The Holy Rosary

The Holy Rosary of the Blessed Virgin Mary is one of the most popular devotions of the Latin Rite of the Catholic Church. The image of the Rosary is inseparable from the Roman Catholic Church. Certainly, there are countless devotions in honor of the Blessed Virgin Mary in the East. But, where then did the Rosary come from? How did it gain such popularity in the West?

Albigensians and St. Dominic

In southern France in the end of the 12th Century and the early 13th Century, the Albigensian heresy was spreading rapidly and causing great upheaval in Christian culture. They were vehemently opposed to the priesthood and the hierarchy of the Church. They saw the eternal battle between good and evil manifest in the war between the material realm of Satan and the spiritual realm of God.

At this time, St. Dominic, the founder of the Order of Preachers (the Dominicans), was preaching primarily against this heresy. He was largely unsuccessful and pleaded for the intercession of the Blessed Virgin Mary. According to a pious tradition, Mary appeared to St. Dominic and told him to use the Marian Psalter while preaching the Gospel.

In St. Dominic’s time, there were some significant differences in what we now call the Rosary.

Let us begin with the Hail Mary. The Hail Mary prayer comes from the Gospel according to St. Luke, from the words of the Angel Gabriel and Mary’s kinswoman Elizabeth: “Hail, full of grace, the Lord is with you!… Blessed are you among women, and blessed is the fruit of your womb (Lk 1:28, 42).”

In fact, this was the entirety of the Hail Mary until the 14th Century. It was only then that the Name of Jesus was added at the end. The second half of the prayer, as it is prayed today, came even later.

At that time, the Our Father and the Glory Be prayers were also not part of the Rosary. The pendent, which is the cross and the five extra beads, also was not part of it.

Likewise, the Mysteries of the Rosary were not fixed until Pope St. Pius V officially established the fifteen Joyful, Sorrowful, and Glorious Mysteries in 1569.

Rosary Prototype – Marian Psalter

There was a long history in many religions of praying on beads or with pebbles in a bowl. In the time of St. Dominic and before, there were official liturgical prayers for clergymen and monks which consisted of the 150 psalms being recited. Because most of the laity were illiterate, these 150 psalms were replaced by “Paternoster” beads or Our Father beads. After some time, the Hail Mary, as described previously, gradually were added along with the Creed. Sometimes, all 150 beads would have the Hail Mary used, and this was the Marian Psalter.

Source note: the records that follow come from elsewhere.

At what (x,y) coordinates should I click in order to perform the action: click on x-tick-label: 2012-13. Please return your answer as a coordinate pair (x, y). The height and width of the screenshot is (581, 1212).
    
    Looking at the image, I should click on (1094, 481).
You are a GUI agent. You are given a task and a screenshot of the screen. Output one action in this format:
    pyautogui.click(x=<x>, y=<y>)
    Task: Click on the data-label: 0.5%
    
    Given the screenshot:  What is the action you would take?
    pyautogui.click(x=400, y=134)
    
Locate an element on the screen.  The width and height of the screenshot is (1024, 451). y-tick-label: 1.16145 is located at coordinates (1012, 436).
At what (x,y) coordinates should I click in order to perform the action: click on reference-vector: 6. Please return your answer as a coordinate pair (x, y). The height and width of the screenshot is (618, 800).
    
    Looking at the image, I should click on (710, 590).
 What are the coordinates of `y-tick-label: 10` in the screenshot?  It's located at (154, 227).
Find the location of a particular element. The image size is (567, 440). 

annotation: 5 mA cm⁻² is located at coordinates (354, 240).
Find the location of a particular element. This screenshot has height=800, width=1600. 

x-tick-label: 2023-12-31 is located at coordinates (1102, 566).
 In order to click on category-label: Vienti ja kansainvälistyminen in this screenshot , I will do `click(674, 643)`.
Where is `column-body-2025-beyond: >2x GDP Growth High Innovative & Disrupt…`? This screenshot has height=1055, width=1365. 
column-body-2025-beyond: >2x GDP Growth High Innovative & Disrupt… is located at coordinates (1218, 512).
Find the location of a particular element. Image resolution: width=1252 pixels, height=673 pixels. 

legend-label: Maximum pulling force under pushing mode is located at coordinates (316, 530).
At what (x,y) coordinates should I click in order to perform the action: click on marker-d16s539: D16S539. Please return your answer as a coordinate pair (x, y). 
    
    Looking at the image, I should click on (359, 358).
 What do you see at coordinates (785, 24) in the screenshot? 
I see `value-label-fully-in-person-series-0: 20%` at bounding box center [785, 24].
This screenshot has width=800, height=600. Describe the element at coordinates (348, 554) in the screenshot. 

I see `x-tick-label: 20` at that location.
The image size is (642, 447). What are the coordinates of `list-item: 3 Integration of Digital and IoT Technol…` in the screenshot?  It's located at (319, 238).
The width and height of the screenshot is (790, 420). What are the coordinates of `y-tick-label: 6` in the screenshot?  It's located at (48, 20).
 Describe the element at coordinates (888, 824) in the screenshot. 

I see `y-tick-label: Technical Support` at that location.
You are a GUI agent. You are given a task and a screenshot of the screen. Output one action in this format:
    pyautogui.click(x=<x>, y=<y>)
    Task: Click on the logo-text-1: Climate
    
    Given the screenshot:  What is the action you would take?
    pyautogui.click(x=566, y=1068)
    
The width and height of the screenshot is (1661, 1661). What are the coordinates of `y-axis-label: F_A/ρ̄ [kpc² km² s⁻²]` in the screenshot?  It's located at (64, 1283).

The Marian Psalter proved to be a powerful weapon against the Albigensians who believed that the material world was evil. Over and over, the faithful would repeat the words referencing the Incarnation of Christ in the womb of Mary: “Blessed is the fruit of your womb.”

St. Dominic and the Rosary

It was put forward 250 years later by the Dominican Alan de Rupe that St. Dominic accepted the Rosary from Our Lady and used it extensively in his preaching. He would intersperse his preaching on the life, teachings, passion, death, and resurrection of Jesus Christ with prayers from the Marian Psalter. In this way, the Rosary would later be born.

St. Dominic and his connection to the Holy Rosary is debatable among historians. However, there seems to be great evidence that the heart of the Rosary was borne out of the practice, preaching, and prayer of St. Dominic.

The popes from the 17th Century forward all hold to the oral tradition that St. Dominic brought the Marian Psalter to a place of prominence in French devotional practice and thus brought the Rosary to the Church. Pope Leo XIII once said, “Thanks to this new method of prayer… piety, faith, and union began to return [to France]; and the project and devices of the heretics began to fall to pieces.”

Though the Albigensian heresy did not die out immediately, the heretics were unable to expand their hold.

The Marian Psalter became the Rosary when St. Dominic, and those that came after, combined the praying of the Psalter with reflection and prayer on the life of Christ. The Rosary comes from the Latin word rosarium which means a rose garden or bouquet of roses. When we pray the Holy Rosary, we are offering a bouquet of roses to the Blessed Mother to honor her. In return, out of motherly love, she leads us to her Son and forms and shapes us to be more like Him.

St. Dominic, pray for us.

Our Lady of the Rosary, pray for us.